[Stored data]
----

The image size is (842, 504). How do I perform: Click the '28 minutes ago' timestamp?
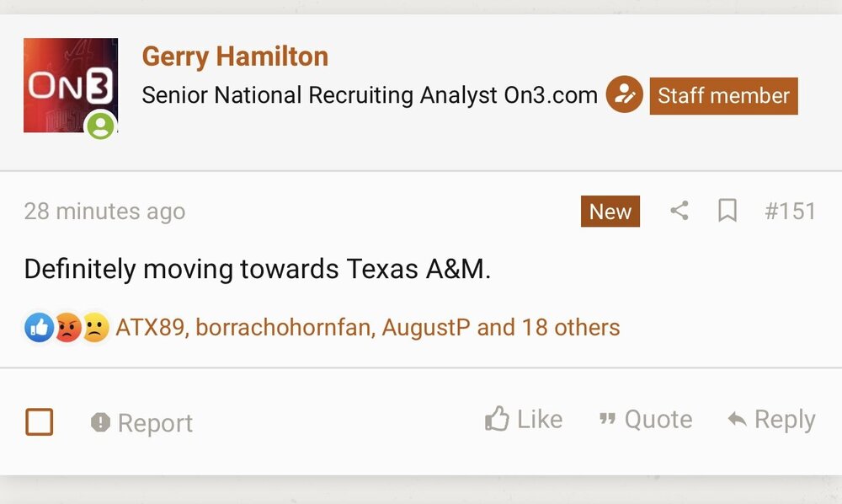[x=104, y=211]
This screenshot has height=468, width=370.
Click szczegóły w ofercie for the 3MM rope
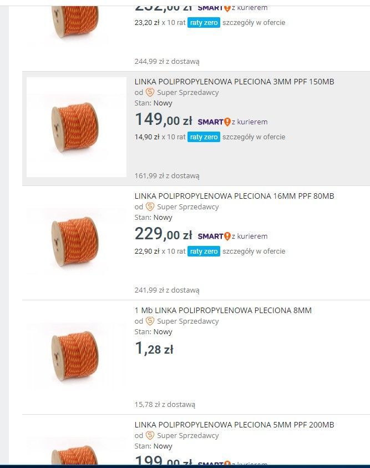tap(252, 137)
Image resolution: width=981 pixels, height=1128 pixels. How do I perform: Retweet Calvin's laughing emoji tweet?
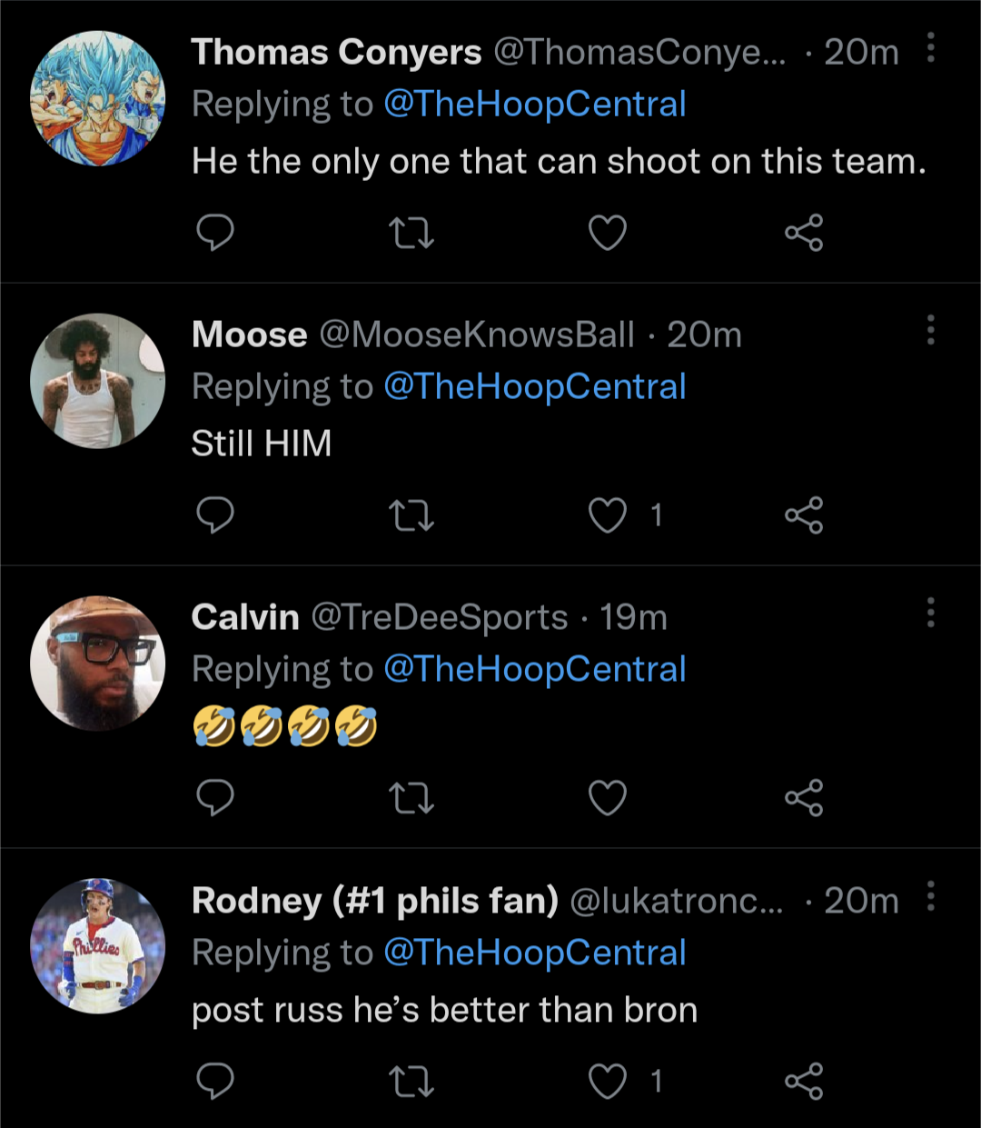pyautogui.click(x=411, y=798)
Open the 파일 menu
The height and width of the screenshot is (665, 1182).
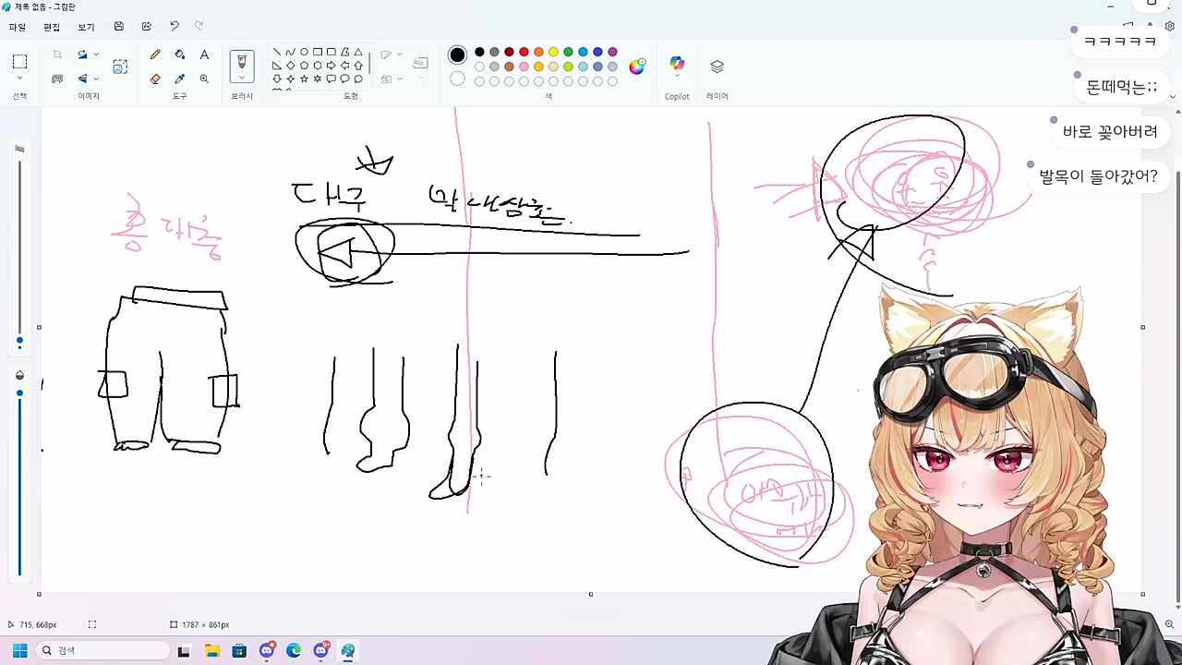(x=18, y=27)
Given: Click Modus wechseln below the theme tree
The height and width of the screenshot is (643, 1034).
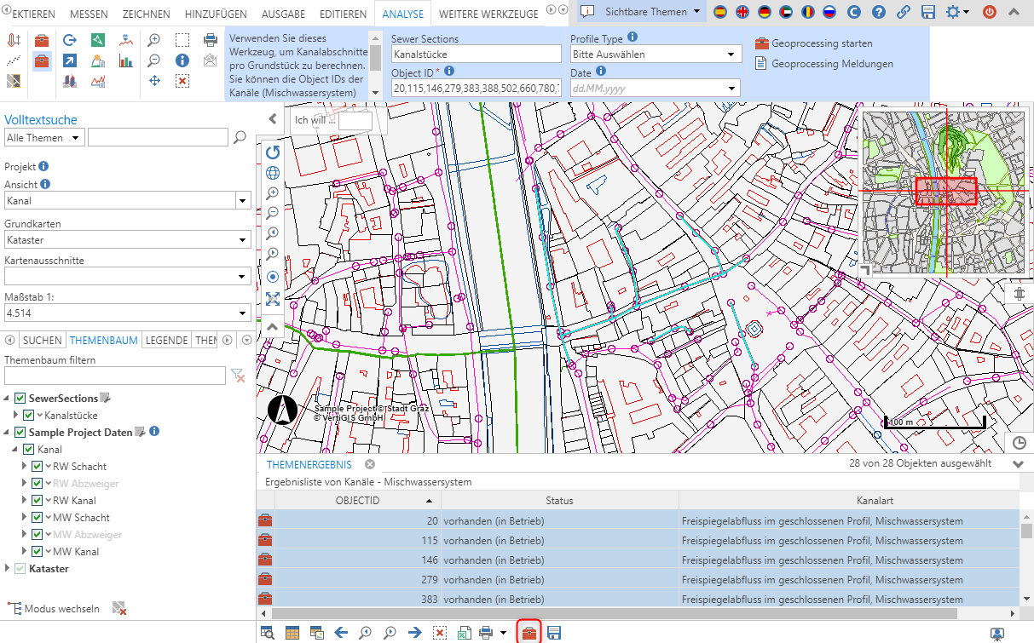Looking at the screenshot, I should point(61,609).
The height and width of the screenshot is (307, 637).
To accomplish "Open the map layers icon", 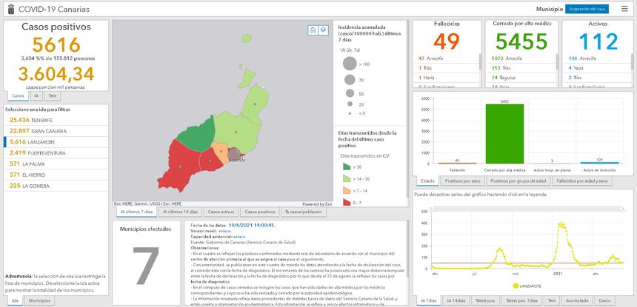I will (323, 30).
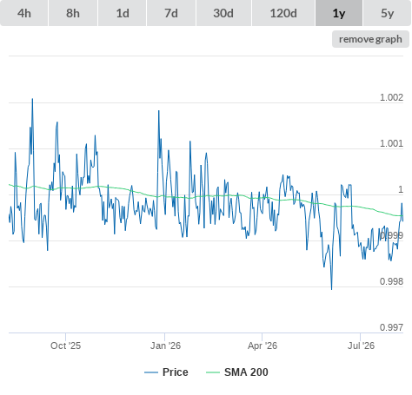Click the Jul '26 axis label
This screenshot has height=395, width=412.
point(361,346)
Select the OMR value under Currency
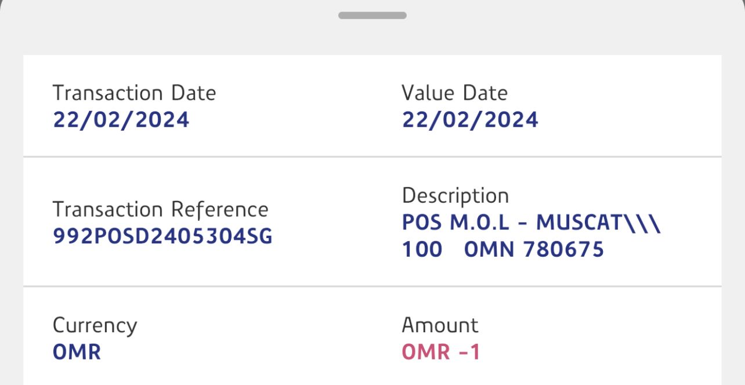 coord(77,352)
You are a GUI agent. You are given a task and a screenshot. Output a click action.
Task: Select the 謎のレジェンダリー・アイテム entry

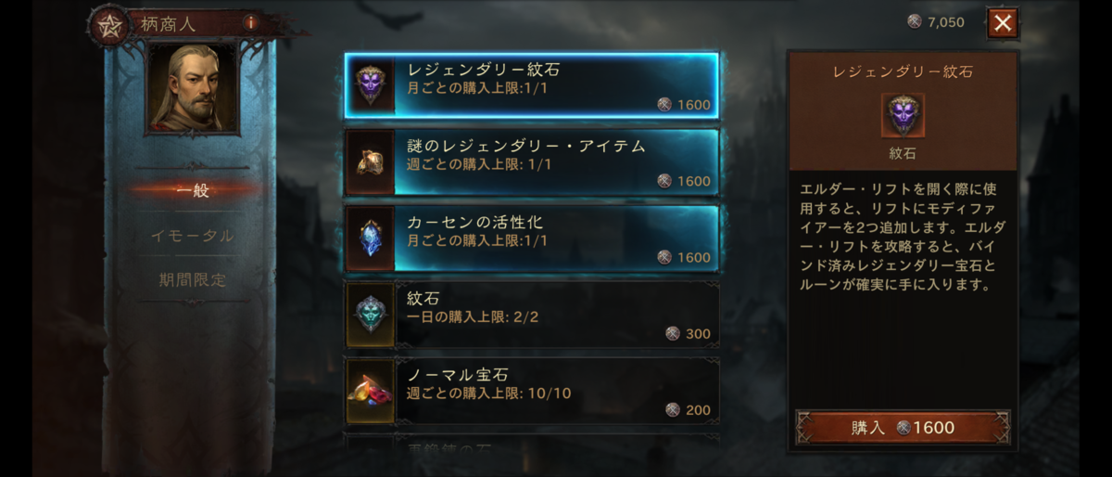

----

- WHAT THE TASK REQUIRES -
Please transcribe, word for word, every line from the first line of the records above through the line containing "The height and width of the screenshot is (307, 637).", and leave out any pictures.

- ANSWER SECTION -
The image size is (842, 504). How do I perform: Click the '28 minutes ago' timestamp?
[x=104, y=211]
This screenshot has height=468, width=370.
Click szczegóły w ofercie for the 3MM rope
tap(252, 137)
Image resolution: width=981 pixels, height=1128 pixels. How do I perform: Retweet Calvin's laughing emoji tweet?
pyautogui.click(x=411, y=798)
Open the 파일 menu
The height and width of the screenshot is (665, 1182).
(x=18, y=27)
Given: Click Modus wechseln below the theme tree
The height and width of the screenshot is (643, 1034).
Looking at the screenshot, I should point(61,609).
The height and width of the screenshot is (307, 637).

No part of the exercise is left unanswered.